(Dataset entries)
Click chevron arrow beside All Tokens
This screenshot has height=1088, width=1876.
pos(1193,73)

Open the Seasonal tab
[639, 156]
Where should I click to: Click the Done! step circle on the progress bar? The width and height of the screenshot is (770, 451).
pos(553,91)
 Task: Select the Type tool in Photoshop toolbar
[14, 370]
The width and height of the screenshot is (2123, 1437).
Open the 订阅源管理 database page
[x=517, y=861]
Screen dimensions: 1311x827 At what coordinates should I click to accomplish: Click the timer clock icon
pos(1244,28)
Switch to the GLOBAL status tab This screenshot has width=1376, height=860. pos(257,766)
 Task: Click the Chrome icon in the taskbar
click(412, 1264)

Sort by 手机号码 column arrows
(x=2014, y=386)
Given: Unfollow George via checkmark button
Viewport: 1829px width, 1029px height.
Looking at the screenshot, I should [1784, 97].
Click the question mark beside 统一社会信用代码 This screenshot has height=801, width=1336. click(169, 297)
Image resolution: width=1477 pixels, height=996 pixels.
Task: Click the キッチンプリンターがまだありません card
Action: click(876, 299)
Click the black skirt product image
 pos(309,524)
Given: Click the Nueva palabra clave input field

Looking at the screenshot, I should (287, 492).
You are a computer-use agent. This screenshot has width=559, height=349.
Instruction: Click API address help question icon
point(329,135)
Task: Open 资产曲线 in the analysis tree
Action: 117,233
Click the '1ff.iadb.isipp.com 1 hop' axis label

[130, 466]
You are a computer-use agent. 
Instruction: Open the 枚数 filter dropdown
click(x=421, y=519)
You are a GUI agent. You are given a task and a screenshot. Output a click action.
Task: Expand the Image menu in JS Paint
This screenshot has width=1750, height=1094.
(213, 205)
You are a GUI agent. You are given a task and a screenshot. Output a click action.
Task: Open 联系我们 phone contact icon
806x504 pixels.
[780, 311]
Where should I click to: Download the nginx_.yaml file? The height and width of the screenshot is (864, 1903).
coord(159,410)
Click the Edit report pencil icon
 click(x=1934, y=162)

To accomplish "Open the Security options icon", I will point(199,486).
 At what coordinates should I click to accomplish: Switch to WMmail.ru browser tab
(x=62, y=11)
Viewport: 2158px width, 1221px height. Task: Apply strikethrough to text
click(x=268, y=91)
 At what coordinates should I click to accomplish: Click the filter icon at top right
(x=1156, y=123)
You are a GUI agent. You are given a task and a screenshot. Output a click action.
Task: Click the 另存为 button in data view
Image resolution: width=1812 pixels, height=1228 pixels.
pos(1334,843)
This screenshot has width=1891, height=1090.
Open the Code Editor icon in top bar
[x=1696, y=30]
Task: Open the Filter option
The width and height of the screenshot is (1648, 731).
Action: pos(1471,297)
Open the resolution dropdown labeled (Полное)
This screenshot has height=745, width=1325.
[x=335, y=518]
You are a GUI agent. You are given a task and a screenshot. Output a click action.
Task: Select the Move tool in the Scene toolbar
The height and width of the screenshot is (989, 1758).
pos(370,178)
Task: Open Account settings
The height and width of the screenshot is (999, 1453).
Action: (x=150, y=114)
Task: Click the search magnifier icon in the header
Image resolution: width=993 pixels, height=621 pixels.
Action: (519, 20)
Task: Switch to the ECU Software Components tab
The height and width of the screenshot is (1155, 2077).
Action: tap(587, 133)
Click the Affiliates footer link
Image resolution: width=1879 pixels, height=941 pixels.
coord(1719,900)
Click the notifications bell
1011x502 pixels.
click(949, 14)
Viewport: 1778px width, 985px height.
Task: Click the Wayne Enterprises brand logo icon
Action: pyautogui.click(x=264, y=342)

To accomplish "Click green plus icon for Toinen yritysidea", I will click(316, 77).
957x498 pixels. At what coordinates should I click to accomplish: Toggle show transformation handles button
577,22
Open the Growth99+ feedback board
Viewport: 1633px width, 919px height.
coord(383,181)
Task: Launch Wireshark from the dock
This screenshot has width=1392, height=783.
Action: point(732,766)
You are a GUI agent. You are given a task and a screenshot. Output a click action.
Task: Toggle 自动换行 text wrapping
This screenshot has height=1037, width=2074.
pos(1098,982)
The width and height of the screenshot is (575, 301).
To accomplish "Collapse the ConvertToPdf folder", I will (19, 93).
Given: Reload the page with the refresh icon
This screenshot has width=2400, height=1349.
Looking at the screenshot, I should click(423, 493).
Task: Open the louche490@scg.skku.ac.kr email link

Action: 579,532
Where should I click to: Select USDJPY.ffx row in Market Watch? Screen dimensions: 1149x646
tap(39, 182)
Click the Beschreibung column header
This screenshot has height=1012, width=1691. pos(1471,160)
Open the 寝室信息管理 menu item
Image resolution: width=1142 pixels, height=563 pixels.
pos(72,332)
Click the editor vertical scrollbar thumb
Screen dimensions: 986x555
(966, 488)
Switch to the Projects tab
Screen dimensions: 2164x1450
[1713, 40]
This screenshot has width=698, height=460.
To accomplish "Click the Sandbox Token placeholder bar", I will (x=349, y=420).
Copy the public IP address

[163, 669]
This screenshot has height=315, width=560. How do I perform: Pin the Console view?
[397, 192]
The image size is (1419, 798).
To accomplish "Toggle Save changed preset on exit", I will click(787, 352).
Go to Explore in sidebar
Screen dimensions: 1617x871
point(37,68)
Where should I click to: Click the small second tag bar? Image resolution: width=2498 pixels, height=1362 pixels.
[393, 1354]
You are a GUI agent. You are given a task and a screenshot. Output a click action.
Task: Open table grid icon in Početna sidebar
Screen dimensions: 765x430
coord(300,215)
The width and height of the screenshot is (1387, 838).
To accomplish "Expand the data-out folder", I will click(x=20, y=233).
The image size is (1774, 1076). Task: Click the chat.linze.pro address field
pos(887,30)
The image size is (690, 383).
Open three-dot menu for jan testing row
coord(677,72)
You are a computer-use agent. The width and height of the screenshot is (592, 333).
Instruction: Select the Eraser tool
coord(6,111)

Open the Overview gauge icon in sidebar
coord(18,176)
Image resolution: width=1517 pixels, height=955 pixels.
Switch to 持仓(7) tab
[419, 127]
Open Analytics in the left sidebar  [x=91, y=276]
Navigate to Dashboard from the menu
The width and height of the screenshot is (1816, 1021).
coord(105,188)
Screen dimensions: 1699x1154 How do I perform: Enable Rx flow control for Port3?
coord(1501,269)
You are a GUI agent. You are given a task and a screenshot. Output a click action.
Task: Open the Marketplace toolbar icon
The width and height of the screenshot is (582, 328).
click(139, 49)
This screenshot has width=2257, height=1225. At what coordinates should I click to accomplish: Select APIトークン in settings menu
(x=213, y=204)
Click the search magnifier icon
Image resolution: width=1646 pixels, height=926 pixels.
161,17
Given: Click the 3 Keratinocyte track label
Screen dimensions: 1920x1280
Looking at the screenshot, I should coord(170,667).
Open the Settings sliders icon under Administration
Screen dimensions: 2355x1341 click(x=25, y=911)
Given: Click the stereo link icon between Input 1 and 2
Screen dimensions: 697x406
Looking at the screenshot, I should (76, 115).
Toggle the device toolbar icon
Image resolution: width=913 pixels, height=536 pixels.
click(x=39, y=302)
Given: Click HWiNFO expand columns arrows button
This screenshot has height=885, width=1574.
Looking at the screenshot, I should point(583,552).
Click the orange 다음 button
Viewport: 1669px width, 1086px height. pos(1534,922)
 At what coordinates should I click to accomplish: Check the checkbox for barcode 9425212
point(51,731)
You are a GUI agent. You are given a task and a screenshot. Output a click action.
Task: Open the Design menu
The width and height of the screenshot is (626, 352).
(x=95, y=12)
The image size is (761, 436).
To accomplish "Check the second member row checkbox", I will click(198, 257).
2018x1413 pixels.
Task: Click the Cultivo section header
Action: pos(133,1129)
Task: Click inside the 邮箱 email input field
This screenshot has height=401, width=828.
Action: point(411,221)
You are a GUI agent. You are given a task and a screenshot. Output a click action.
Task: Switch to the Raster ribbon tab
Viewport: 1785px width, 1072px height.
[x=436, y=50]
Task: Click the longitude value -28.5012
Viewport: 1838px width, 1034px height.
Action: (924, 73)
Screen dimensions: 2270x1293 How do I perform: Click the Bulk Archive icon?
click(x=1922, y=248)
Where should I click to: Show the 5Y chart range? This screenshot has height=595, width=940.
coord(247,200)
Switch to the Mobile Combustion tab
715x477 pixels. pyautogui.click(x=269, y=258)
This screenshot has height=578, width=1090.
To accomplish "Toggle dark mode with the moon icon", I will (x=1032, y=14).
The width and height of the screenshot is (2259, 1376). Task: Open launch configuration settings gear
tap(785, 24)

**PROBLEM REQUIREMENTS:**
Repeat exactly, and only, the lines from the line containing "Given: Click HWiNFO" through the last line of the records above, both included.

**EXPECTED OUTPUT:**
Given: Click HWiNFO expand columns arrows button
This screenshot has height=885, width=1574.
Looking at the screenshot, I should point(583,552).
Click the orange 다음 button
Viewport: 1669px width, 1086px height. pos(1534,922)
 At what coordinates should I click to accomplish: Check the checkbox for barcode 9425212
point(51,731)
You are a GUI agent. You are given a task and a screenshot. Output a click action.
Task: Open the Design menu
The width and height of the screenshot is (626, 352).
(x=95, y=12)
The image size is (761, 436).
To accomplish "Check the second member row checkbox", I will click(198, 257).
2018x1413 pixels.
Task: Click the Cultivo section header
Action: pos(133,1129)
Task: Click inside the 邮箱 email input field
This screenshot has height=401, width=828.
Action: point(411,221)
You are a GUI agent. You are given a task and a screenshot. Output a click action.
Task: Switch to the Raster ribbon tab
Viewport: 1785px width, 1072px height.
[x=436, y=50]
Task: Click the longitude value -28.5012
Viewport: 1838px width, 1034px height.
Action: (924, 73)
Screen dimensions: 2270x1293 How do I perform: Click the Bulk Archive icon?
click(x=1922, y=248)
Where should I click to: Show the 5Y chart range? This screenshot has height=595, width=940.
coord(247,200)
Switch to the Mobile Combustion tab
715x477 pixels. pyautogui.click(x=269, y=258)
This screenshot has height=578, width=1090.
To accomplish "Toggle dark mode with the moon icon", I will (x=1032, y=14).
The width and height of the screenshot is (2259, 1376). Task: Open launch configuration settings gear
tap(785, 24)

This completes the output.